Although often viewed as an end-of-year strategy, I believe an advisor who wants to maximize the benefits of tax-loss harvesting for their clients should seek loss opportunities throughout the entire year, not just at the end of the year.

An advisor who considers tax-loss harvesting only at the end of the year may end up giving up significant tax value by missing market declines earlier in the year. The trajectory of this year’s stock market – large decline, followed by a large rebound – offers a detailed example of how a year-end tax-loss harvesting strategy can lead to missed opportunities.

Overview of tax-loss harvesting

When you have a portfolio of stocks, naturally some will increase in value and some will lose value over the course of a year. Tax-loss harvesting is a process of selling assets that have lost value in the past year and, ideally, replacing them with assets that have similar characteristics, so that a portfolio’s overall risk and return characteristics remain similar. Done well, this process can reduce your client’s tax burden, while maintaining similar pre-tax returns. The capital losses recognized may generally be used to offset capital gains or ordinary income, subject to certain limitations.

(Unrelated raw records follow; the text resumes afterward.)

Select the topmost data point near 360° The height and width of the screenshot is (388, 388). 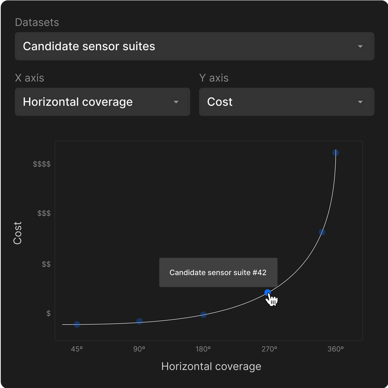pos(336,153)
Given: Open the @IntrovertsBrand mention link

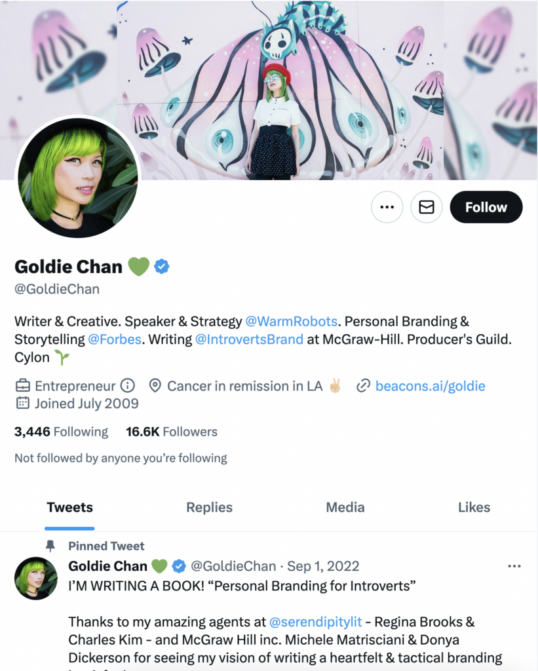Looking at the screenshot, I should (249, 339).
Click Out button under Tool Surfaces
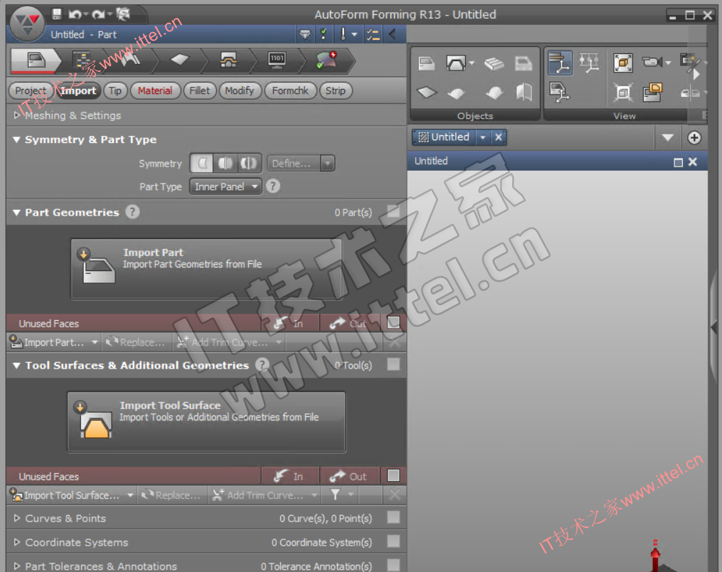Viewport: 722px width, 572px height. click(x=349, y=477)
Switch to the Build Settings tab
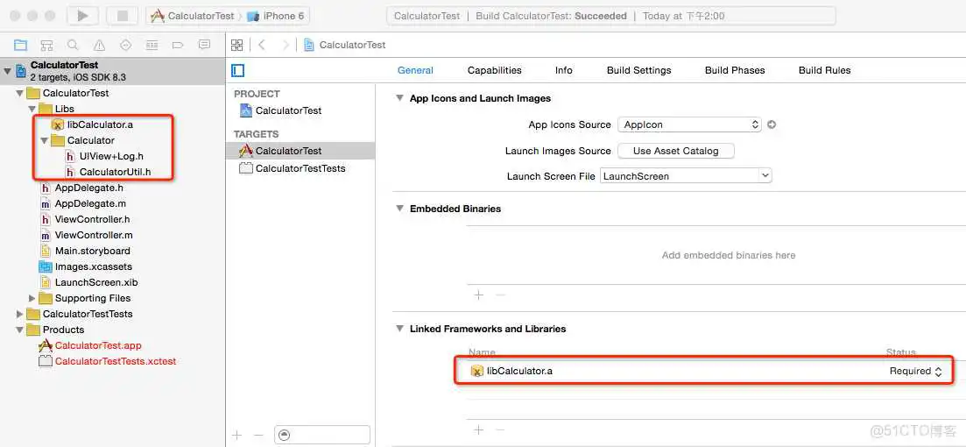Screen dimensions: 966x447 (x=638, y=70)
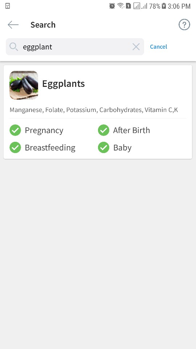The height and width of the screenshot is (349, 196).
Task: Tap the battery indicator icon
Action: pos(164,6)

When harvesting tax losses, an advisor needs to keep in mind two pertinent aspects of the tax laws: 1) differentiating between long-term vs short-term capital gains and losses, and 2) the wash-sale rule. You can read more about both of these in our “Tax-Loss Harvesting: Now for Everyone” blog post.

Proactively seek loss opportunities

Capital losses recognized in the beginning of the year, or at any time, are generally just as valuable as capital losses recognized at the end of the year. For advisors who want to maximize their tax-loss harvesting strategy, the key is to be proactive and seek out opportunities to take losses throughout the calendar year, and not just in December. This strategy enables you to act when a portfolio experiences actual losses and use that loss to your advantage.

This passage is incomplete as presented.